Schematic representation of LOS from H. influenzae strains Eagan, Rd, and Rd lic1 lpsA as determined by MALDI. Represented in the LOS structure are 2-keto-3-deoxyoctulosonic acid (Kdo), heptose (Hep), glucose (Glc), galactose (Gal), N-acetylgalactosamine (GalNac), phosphate (P), phosphorylcholine (PCho), and phosphoethanolamine (PEtn).

FIG 2

Flow cytometry analysis of costimulatory and antigen-presenting molecule expression in response to LOS stimulation on THP-1 cells. The negative control was untreated medium alone, and the positive control was LPS stimulation at 1 μg/ml. THP-1 cells were stimulated with LOS compounds for 24 h at concentrations of 1, 5, 10, and 15 μg/ml, and cell surface expression of CD54 (A), CD40 (B), CD58 (C), CD86 (D) HLA-ABC (E), and HLA-DR (F) was measured.
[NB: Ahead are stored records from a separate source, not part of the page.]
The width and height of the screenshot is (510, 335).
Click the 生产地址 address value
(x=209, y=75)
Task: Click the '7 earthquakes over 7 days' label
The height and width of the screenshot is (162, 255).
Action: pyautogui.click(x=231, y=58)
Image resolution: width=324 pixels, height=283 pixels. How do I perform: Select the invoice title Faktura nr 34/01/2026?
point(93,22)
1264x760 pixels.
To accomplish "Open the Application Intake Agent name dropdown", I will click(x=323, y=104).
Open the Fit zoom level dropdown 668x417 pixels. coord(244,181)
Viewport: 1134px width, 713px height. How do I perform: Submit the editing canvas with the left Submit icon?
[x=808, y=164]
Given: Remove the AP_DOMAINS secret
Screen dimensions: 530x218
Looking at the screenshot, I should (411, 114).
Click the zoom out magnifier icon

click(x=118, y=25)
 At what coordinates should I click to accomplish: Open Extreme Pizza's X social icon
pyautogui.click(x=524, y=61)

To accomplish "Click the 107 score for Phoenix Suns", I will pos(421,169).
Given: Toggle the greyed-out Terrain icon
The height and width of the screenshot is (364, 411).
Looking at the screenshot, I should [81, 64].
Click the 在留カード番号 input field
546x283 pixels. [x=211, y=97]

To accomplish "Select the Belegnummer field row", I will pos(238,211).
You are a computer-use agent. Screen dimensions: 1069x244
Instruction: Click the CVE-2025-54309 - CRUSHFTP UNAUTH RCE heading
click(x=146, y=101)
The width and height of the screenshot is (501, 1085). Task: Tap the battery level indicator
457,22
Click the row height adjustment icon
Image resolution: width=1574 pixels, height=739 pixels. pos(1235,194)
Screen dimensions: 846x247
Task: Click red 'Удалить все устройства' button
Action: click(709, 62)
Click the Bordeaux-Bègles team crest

Data represent the mean fluorescence intensity (MFI) ± the standard error of the mean (SEM) (n = 3). Significant differences are indicated as follows: *, P < 0.05 compared to the unstimulated control; +, P < 0.05 between Rd lic1 lpsA and Rd wild-type compounds; ●, P < 0.05 between LPS and LOS compounds.

FIG 3

Relative gene expression of THP-1 cells in response to LOS stimulation. THP-1 cells were stimulated with LOS compounds for 4 h at concentrations of 0.1 and 1 μg/ml. RNA was extracted, and genetic expression was measured using real-time PCR and is presented as fold change relative to the unstimulated control. Expression of the genes coding for IL-1β (A), TNF-α (B), IL-10 (C), TLR4 (D), NOD1 (E), and NOD2 (F) was measured. Data represent means ± SEM (n = 3). Significant differences are indicated as follows: *, P < 0.05 compared to unstimulated control; +, P < 0.05 between Rd lic1 lpsA and Rd wild-type compounds; ●, P < 0.05 between LPS and LOS compounds.